[Stored dataset items]
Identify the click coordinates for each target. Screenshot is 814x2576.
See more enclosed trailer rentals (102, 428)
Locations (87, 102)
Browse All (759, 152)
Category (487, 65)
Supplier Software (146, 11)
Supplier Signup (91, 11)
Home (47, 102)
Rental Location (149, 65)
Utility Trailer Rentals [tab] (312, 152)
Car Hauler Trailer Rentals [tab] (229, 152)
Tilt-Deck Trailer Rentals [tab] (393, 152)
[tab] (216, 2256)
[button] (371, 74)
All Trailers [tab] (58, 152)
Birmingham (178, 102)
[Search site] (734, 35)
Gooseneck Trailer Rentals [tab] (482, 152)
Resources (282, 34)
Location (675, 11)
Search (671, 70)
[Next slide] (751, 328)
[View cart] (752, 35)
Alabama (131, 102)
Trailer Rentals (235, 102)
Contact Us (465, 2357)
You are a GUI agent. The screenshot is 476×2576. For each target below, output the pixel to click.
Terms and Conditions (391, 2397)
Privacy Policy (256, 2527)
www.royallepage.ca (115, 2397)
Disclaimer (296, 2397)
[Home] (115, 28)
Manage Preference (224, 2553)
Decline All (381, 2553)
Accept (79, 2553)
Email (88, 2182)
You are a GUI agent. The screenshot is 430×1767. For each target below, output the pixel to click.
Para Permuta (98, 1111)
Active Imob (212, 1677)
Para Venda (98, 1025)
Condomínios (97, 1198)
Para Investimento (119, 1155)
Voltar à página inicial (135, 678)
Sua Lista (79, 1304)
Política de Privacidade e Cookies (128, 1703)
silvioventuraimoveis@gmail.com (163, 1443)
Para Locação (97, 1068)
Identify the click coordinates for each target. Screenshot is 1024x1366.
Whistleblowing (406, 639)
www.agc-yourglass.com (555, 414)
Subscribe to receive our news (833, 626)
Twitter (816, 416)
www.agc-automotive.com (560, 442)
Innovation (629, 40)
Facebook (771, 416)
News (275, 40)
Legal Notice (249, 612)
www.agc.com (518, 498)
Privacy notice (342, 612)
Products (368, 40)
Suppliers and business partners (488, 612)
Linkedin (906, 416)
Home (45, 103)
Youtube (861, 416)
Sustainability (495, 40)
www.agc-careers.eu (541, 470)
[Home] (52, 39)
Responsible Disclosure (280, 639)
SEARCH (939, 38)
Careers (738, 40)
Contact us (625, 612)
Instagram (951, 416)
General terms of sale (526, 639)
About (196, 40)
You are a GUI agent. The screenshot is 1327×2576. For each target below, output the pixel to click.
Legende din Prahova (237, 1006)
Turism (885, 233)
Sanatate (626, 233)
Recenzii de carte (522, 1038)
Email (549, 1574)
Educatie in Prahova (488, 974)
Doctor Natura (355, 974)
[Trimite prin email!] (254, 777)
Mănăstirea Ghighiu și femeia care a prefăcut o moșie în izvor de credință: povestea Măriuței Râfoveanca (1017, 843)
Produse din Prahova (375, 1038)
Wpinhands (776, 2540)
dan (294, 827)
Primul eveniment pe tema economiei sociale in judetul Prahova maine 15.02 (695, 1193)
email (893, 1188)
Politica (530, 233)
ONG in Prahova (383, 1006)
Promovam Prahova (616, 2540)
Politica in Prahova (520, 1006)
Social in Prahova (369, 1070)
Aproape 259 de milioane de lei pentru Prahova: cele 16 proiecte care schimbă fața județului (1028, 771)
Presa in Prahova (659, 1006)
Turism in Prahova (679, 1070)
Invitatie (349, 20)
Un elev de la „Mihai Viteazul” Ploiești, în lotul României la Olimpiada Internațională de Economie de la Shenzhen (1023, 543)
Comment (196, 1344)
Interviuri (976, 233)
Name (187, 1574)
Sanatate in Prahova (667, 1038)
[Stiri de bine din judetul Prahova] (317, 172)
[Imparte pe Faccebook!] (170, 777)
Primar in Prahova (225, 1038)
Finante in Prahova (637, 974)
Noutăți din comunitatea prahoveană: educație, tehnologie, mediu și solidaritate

• Requirement: Lines containing the word "output" are to be tallied across the entries above; give only the resulting count.

• Exercise answer: 3